# Try it
Copy out the material in full. Leave every line as it is.
Supplied material below:
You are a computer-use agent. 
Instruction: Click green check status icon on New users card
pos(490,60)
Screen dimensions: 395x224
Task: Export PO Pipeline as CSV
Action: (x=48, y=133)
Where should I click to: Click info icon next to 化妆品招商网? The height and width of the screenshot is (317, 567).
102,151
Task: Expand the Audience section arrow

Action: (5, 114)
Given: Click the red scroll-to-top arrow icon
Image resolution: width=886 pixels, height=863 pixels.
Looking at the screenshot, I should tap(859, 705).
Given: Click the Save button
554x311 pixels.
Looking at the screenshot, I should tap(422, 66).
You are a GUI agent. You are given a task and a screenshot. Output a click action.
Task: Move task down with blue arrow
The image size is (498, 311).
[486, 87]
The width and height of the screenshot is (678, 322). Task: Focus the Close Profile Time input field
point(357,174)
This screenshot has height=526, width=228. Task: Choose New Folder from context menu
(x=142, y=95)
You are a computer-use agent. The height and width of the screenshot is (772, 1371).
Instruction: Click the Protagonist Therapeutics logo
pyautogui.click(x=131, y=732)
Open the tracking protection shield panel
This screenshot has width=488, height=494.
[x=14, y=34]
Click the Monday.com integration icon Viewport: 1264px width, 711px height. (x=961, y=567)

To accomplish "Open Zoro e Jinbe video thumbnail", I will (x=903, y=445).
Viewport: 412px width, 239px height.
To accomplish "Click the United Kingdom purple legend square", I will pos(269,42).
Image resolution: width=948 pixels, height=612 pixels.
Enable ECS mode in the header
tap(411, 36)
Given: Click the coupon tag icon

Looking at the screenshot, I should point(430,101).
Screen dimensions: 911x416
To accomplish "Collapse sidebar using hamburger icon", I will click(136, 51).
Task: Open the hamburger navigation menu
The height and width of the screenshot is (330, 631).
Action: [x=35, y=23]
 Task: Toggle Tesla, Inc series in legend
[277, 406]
End of Supplied material.
# Expected answer
You are a computer-use agent. 
Instruction: Click green check status icon on New users card
pos(490,60)
Screen dimensions: 395x224
Task: Export PO Pipeline as CSV
Action: (x=48, y=133)
Where should I click to: Click info icon next to 化妆品招商网? The height and width of the screenshot is (317, 567).
102,151
Task: Expand the Audience section arrow

Action: (5, 114)
Given: Click the red scroll-to-top arrow icon
Image resolution: width=886 pixels, height=863 pixels.
Looking at the screenshot, I should tap(859, 705).
Given: Click the Save button
554x311 pixels.
Looking at the screenshot, I should tap(422, 66).
You are a GUI agent. You are given a task and a screenshot. Output a click action.
Task: Move task down with blue arrow
The image size is (498, 311).
[486, 87]
The width and height of the screenshot is (678, 322). Task: Focus the Close Profile Time input field
point(357,174)
This screenshot has height=526, width=228. Task: Choose New Folder from context menu
(x=142, y=95)
You are a computer-use agent. The height and width of the screenshot is (772, 1371).
Instruction: Click the Protagonist Therapeutics logo
pyautogui.click(x=131, y=732)
Open the tracking protection shield panel
This screenshot has width=488, height=494.
[x=14, y=34]
Click the Monday.com integration icon Viewport: 1264px width, 711px height. (x=961, y=567)

To accomplish "Open Zoro e Jinbe video thumbnail", I will (x=903, y=445).
Viewport: 412px width, 239px height.
To accomplish "Click the United Kingdom purple legend square", I will pos(269,42).
Image resolution: width=948 pixels, height=612 pixels.
Enable ECS mode in the header
tap(411, 36)
Given: Click the coupon tag icon

Looking at the screenshot, I should point(430,101).
Screen dimensions: 911x416
To accomplish "Collapse sidebar using hamburger icon", I will click(136, 51).
Task: Open the hamburger navigation menu
The height and width of the screenshot is (330, 631).
Action: [x=35, y=23]
 Task: Toggle Tesla, Inc series in legend
[277, 406]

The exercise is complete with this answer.